I principi contabili internazionali IFRS, infatti, impongono ai REIT di effettuare delle valutazioni indipendenti dei patrimoni immobiliari, unità per unità, alla data di presentazione dei bilanci. Tali valutazioni possono subire delle forti oscillazioni anche a parità di perimetro perché mutano dei parametri che non incidono, almeno nel breve periodo, nella capacità degli attivi di generare ricavi. Incrementi dei tassi di interesse, ad esempio, scontando i flussi di cassa prospettici rivenienti dagli affitti, possono provocare svalutazioni anche notevoli (nell’ordine del 5%) del patrimonio ed avere un impatto sul risultato di conto economico.
Questo impatto riduce l’utile disponibile, e quindi anche la possibilità della società di distribuire dividendi, ma non costituisce un esborso di cassa per cui, in un certo senso, la capacità di generare reddito per il tramite dei fondi disponibili per il reinvestimento potrebbe a livello nominale e prospettico anche aumentare.
La fiscalità dei REIT
Uno degli aspetti più affascinanti dei REIT, o meglio delle SIIQ nel contesto italiano, è il loro regime fiscale vantaggioso. Come in una partita a scacchi dove ogni mossa è studiata, il legislatore ha previsto per queste società un’esenzione dall’imposta sul reddito delle società (IRES) e dall’imposta regionale sulle attività produttive (IRAP) per i proventi derivanti dall’attività di locazione immobiliare. Ma, naturalmente, nulla è regalato: in cambio, le SIIQ sono tenute a distribuire almeno l’85% degli utili netti ai loro azionisti.

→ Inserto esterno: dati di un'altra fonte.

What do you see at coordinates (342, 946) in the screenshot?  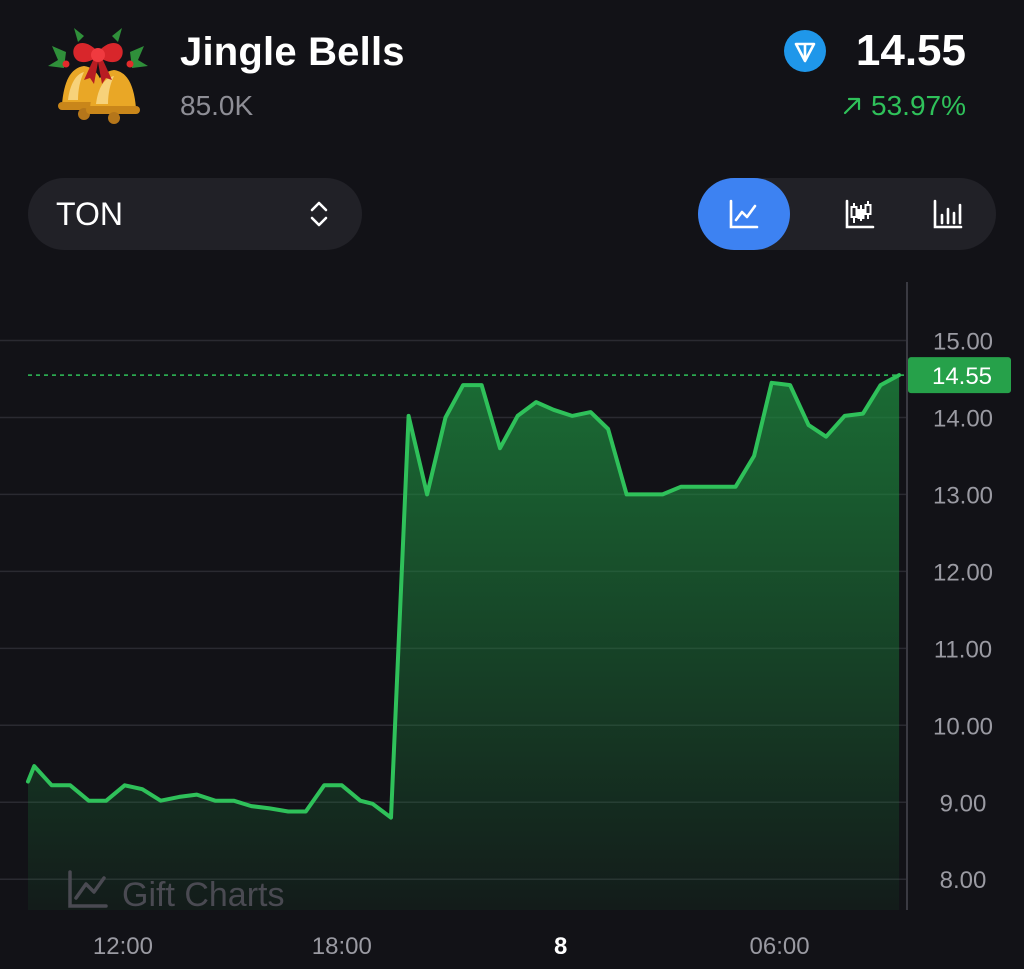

È un po’ come se lo Stato dicesse: “Vi alleggerisco il carico fiscale a livello societario, ma voglio che gli investitori beneficino direttamente dei frutti del vostro operato, così da tassarli subito dietro l’angolo”. Questo meccanismo non solo incentiva la trasparenza e l’efficienza nel settore immobiliare, ma rende anche le SIIQ uno strumento interessante per chi cerca rendimenti stabili e una gestione fiscale più agevole rispetto all’investimento immobiliare diretto.
Investire in REIT per il tramite degli ETF
Investire in ETF (Exchange Traded Funds) che replicano l’andamento dei REIT offre un modo semplice e diversificato per accedere al mercato immobiliare globale. Gli ETF sui REIT permettono agli investitori di partecipare ai rendimenti del settore immobiliare senza dover acquistare direttamente singoli titoli REIT.
Le grandi case specializzate negli ETF (iShares, Amundi, Vanguard) propongono prodotti che consentono una esposizione diversificata ai mercati immobiliari globali, permettendo di scegliere se restare sui mercati occidentali o rincorrere rendimenti anche nei mercati emergenti con dei costi annuali contenuti (0,3% – 0,5%) e dei rendimenti in termini di dividendi compresi tra il 2% e il 3%.
È ovvio che l’investimento diretto in REIT garantisce, in teoria, rendimenti superiori, in quanto non mediato dalla struttura dell’ETF, che ha pur sempre dei costi. L’investitore potrebbe procedere scegliendo un portafoglio di due-tre REIT di suo gradimento, e dedicare il resto delle somme a degli ETF ad esposizione più ampia. Come sempre, un certo grado di diversificazione consente di ridurre il rischio e di beneficiare di tutte le opportunità offerte dai supermarket finanziari odierni.